INSTRUCTIONS TO FOLLOW: Transcribe, word for word, every line from the one containing "195x129 pixels. How" through the final line of the records, and omit the pictures.

[SOURCE MATERIAL — start]

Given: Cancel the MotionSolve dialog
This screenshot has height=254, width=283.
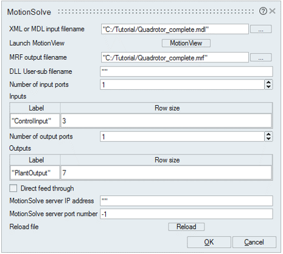Looking at the screenshot, I should coord(254,242).
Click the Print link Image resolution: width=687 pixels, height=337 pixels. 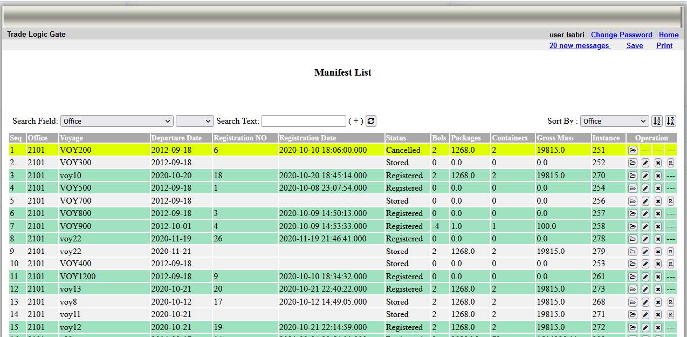[x=664, y=46]
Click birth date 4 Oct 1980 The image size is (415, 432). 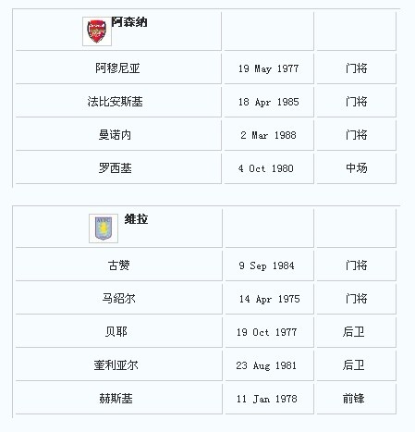[266, 168]
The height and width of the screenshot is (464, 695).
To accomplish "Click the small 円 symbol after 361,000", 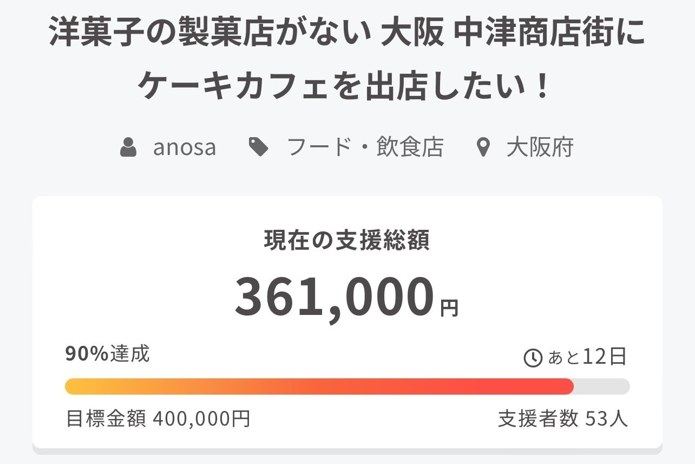I will click(x=449, y=308).
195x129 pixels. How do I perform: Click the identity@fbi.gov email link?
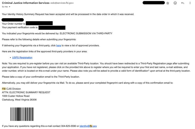click(88, 126)
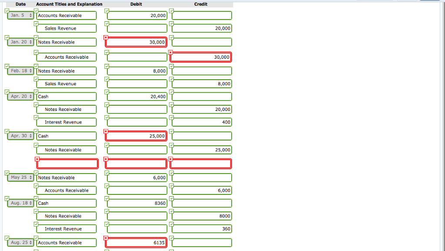Screen dimensions: 445x251
Task: Click green checkmark above Interest Revenue 400 credit
Action: pyautogui.click(x=171, y=118)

[SOURCE MATERIAL — finish]

WRITTEN ANSWER:
195x129 pixels. How do I perform: Click the identity@fbi.gov email link?
click(88, 126)
Screen dimensions: 445x251
Task: Click green checkmark above Interest Revenue 400 credit
Action: pyautogui.click(x=171, y=118)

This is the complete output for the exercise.